Приведённый текст —
┌──

Значит, мы должны ревновать о внимании при молитве. Если мы тщательно, изо всех сил будем понуждать себя к этому, в особенности при молитве Иисусовой, то с усилением внимания постепенно начнут появляться и покаяние, и страх Божий, и память смерти, о чем говорит святитель Игнатий. И это естественно, поскольку от внимательной молитвы усугубляется вера. Иногда человек даже чувствует присутствие Божие, некоторые подвижники всегда пребывали в таком состоянии. Тот, кто имеет это ощущение в сердце своем, в душе, не может не испытывать страха Божия, не помнить о вечности и о смерти как о пороге, двери, ведущей в жизнь вечную.
Когда мы говорим о внимании, то имеем в виду не только напряжение ума, для того чтобы внимательно, например, читать какую-то книгу, слушать разговор или молиться. При молитве необходимо не одно лишь умственное напряжение, и не всегда оно может принести пользу для неопытного, новоначального христианина. У каждого есть своя степень внимания, каждый может сосредоточиться в ту меру, в какую он преуспел в молитвенном подвиге. Это очень важный момент, который многие опускают. Я как-то уже рассказывал, что один человек, неразумно возревновавший, пожелал сразу внимательно молиться и не принимать ни одного помысла, но буквально через несколько минут после начала молитвы он почувствовал сильнейшую головную боль, потому что напрягся изо всех сил. А внимание в молитве зависит не только от собственно напряжения, но прежде всего от благодати Божией, уже, так сказать, усвоившейся человеку, и, во-вторых, от навыка. Если он не имеет ни того, ни другого, то напрасны его труды. На эту тему существует одно повествование - не притча, а действительная история. К старцу пришел некий неопытный монах и спросил: "Отец, при молитве ко мне приходит множество посторонних помыслов". Тогда старец сказал ему следующее поучение: "Пойди на гору, распростри полы своей рясы и попробуй удержать ветер". Монах возразил: "Невозможно это сделать". Старец ответил: "Так и новоначальному невозможно удержать свои помыслы".

└──

Исходные данные —
┌──

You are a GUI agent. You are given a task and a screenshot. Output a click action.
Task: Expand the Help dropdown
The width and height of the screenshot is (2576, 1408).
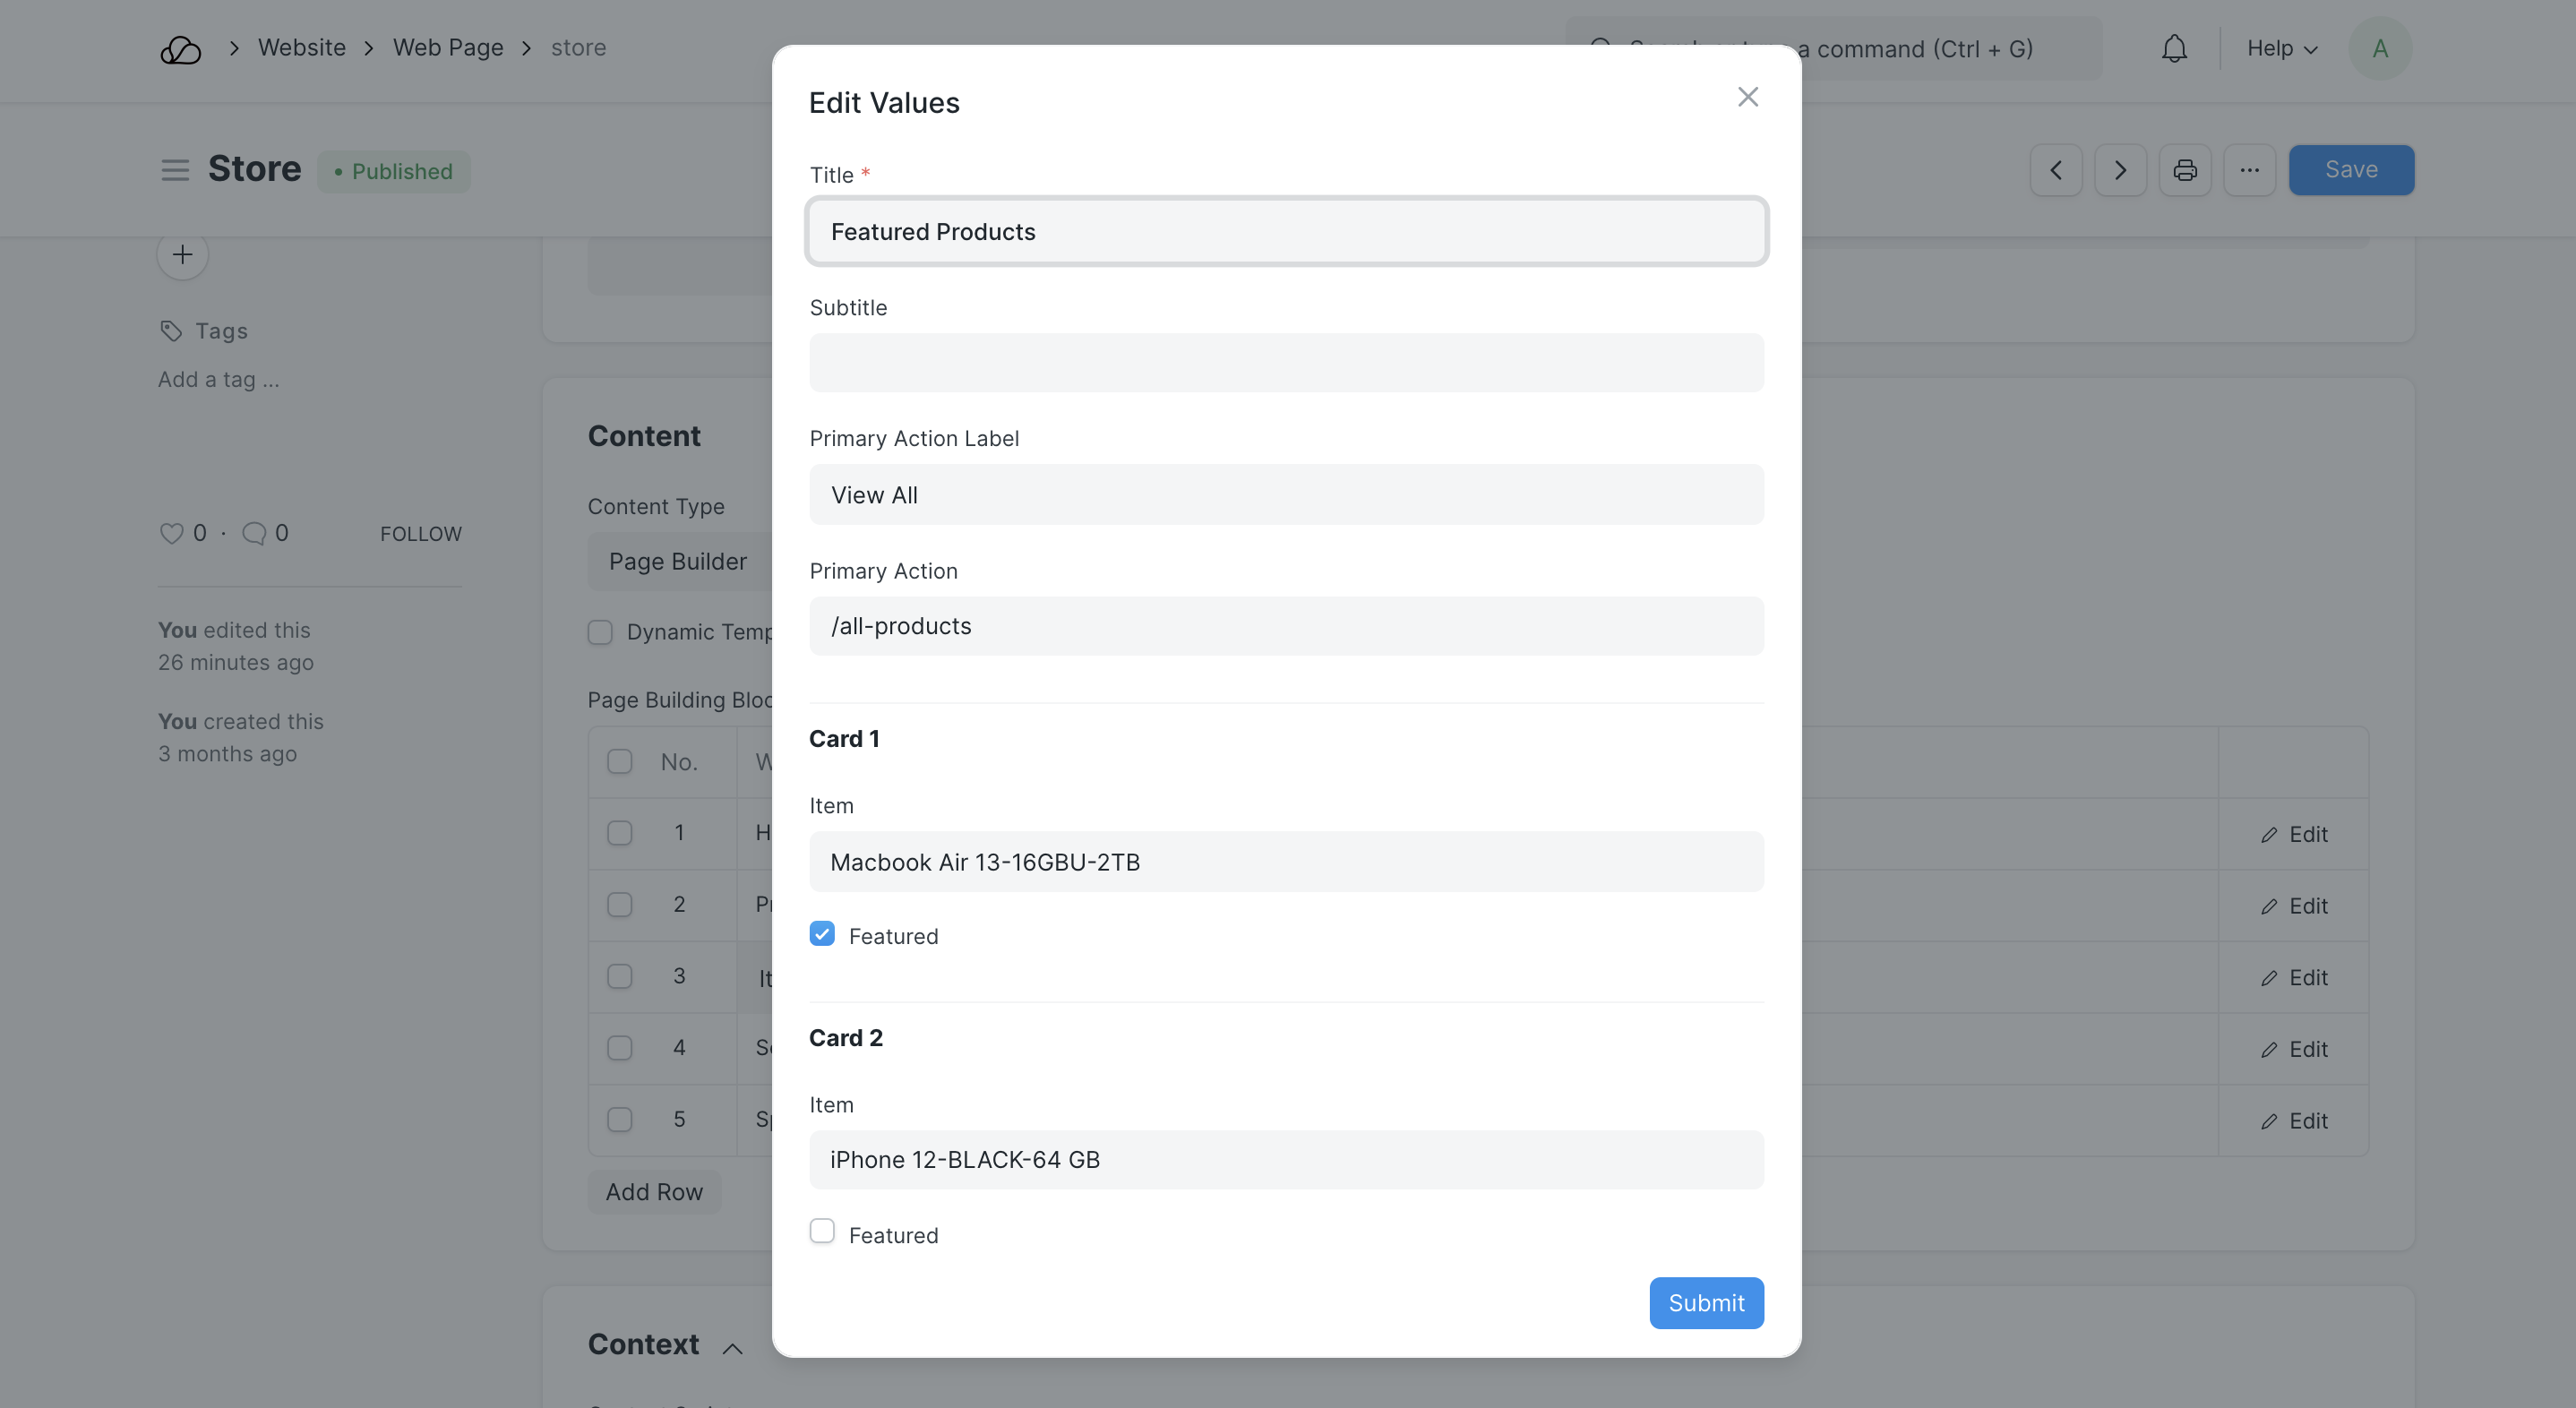coord(2281,49)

└──

Задания упражнения —
A. Пожалуйста, выпишите из текста о внимании в молитве точный фрагмент от слов «Значит, мы должны» до слов «в жизнь вечную.».
B. Что, согласно тексту о внимании в молитве, старец велел сделать неопытному монаху?

Полученные результаты —
A.
Значит, мы должны ревновать о внимании при молитве. Если мы тщательно, изо всех сил будем понуждать себя к этому, в особенности при молитве Иисусовой, то с усилением внимания постепенно начнут появляться и покаяние, и страх Божий, и память смерти, о чем говорит святитель Игнатий. И это естественно, поскольку от внимательной молитвы усугубляется вера. Иногда человек даже чувствует присутствие Божие, некоторые подвижники всегда пребывали в таком состоянии. Тот, кто имеет это ощущение в сердце своем, в душе, не может не испытывать страха Божия, не помнить о вечности и о смерти как о пороге, двери, ведущей в жизнь вечную.

B. Пойти на гору, распростереть полы своей рясы и попробовать удержать ветер.